» **Work instructions**:
Images should be left out, and everything else in the listing reproduced exactly.

[Input data]

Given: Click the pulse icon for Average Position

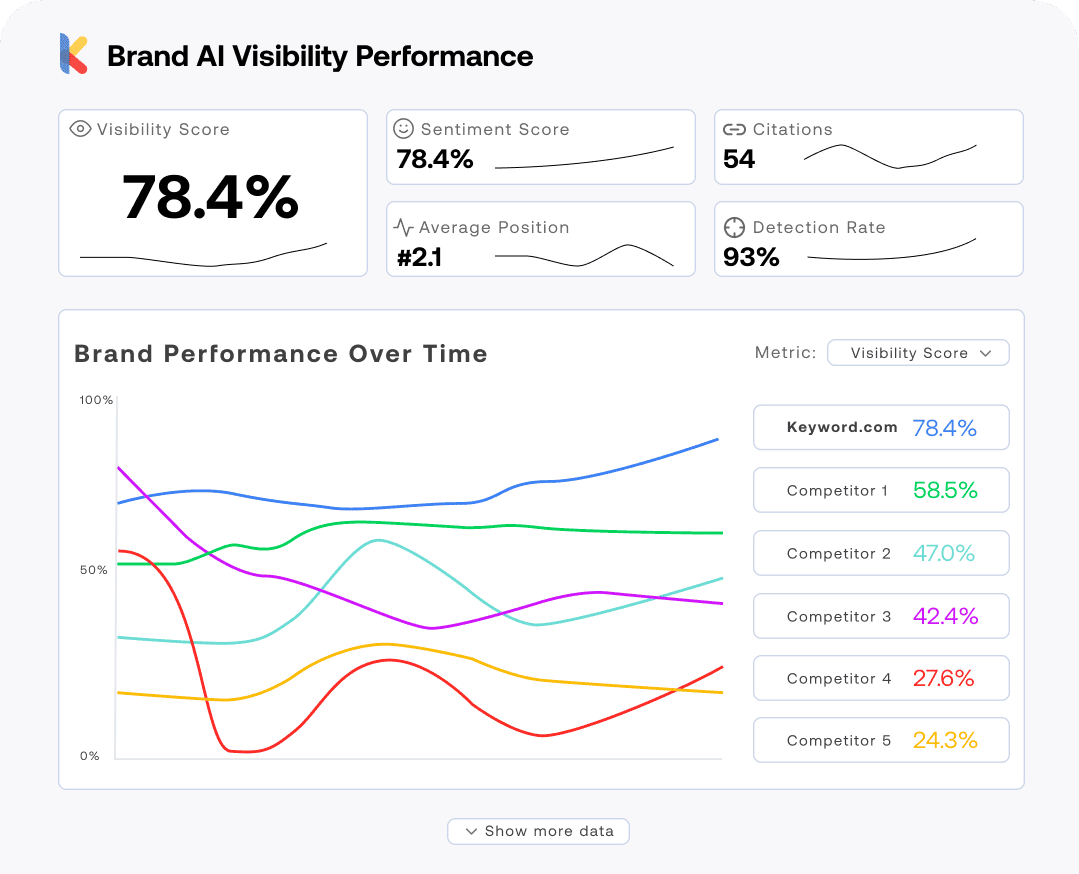Looking at the screenshot, I should tap(403, 227).
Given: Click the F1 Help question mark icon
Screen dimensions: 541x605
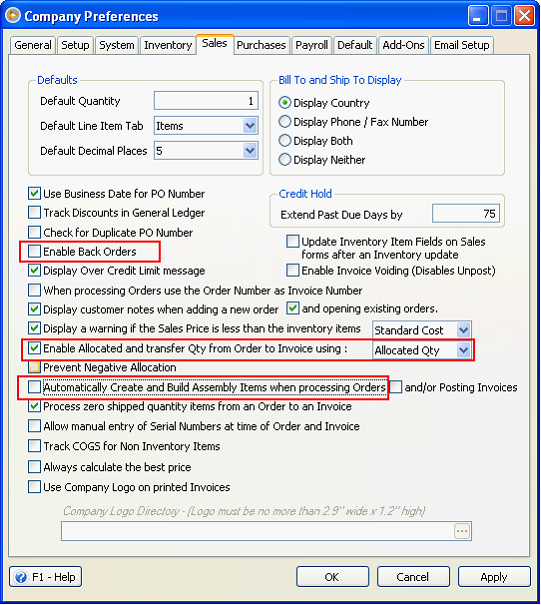Looking at the screenshot, I should click(20, 577).
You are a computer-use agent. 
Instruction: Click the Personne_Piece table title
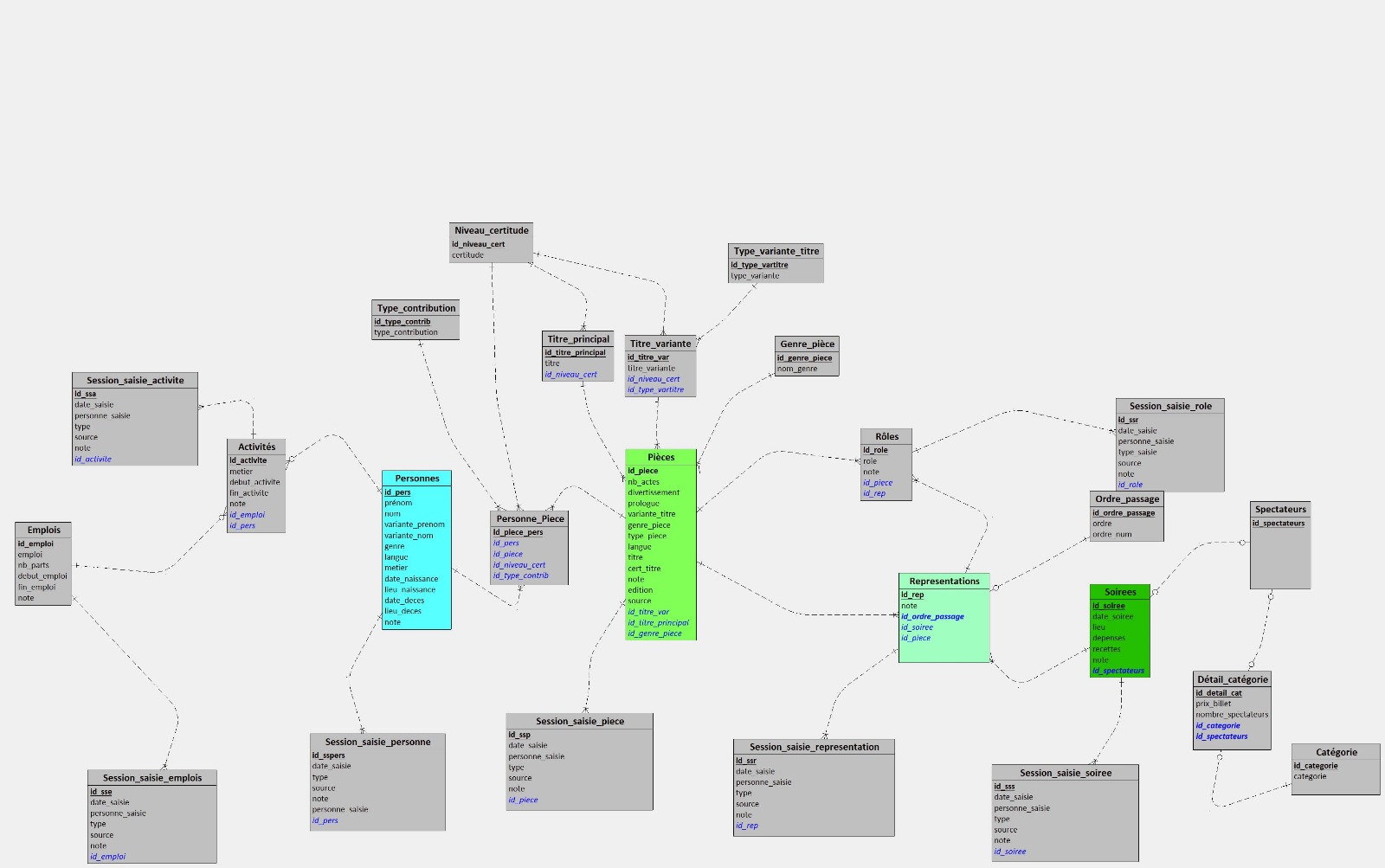pyautogui.click(x=529, y=519)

[/Input data]

» **Solution to the exercise**:
Given: Click the pulse icon for Average Position

Looking at the screenshot, I should tap(403, 227).
Given: Click the F1 Help question mark icon
Screen dimensions: 541x605
Looking at the screenshot, I should click(20, 577).
You are a computer-use agent. 
Instruction: Click the Personne_Piece table title
pyautogui.click(x=529, y=519)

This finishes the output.